:: Dataset

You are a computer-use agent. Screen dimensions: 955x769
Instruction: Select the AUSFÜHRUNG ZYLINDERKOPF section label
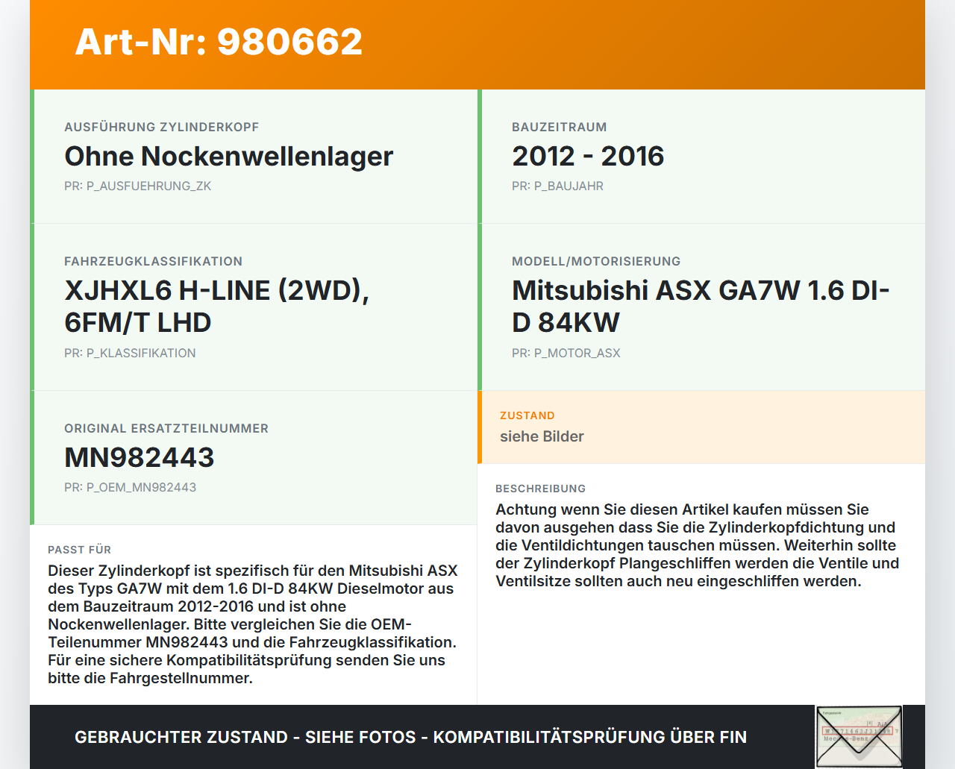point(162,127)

::::
:: Dataset

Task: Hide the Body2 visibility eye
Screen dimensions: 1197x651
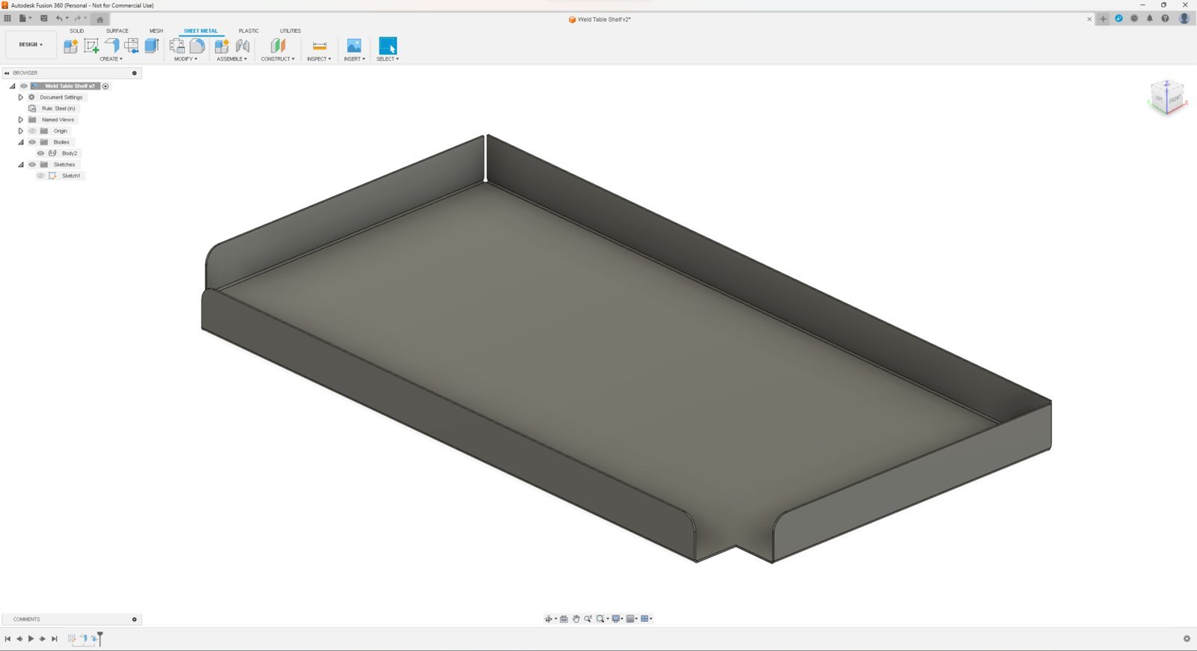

::::

Task item – In the entries above, find the line holding "Task: Hide the Body2 visibility eye" and the line holding "Screen dimensions: 1197x651", then retype exactly those two lines and every line between them, and nothing else.

Response to the task –
Task: Hide the Body2 visibility eye
Screen dimensions: 1197x651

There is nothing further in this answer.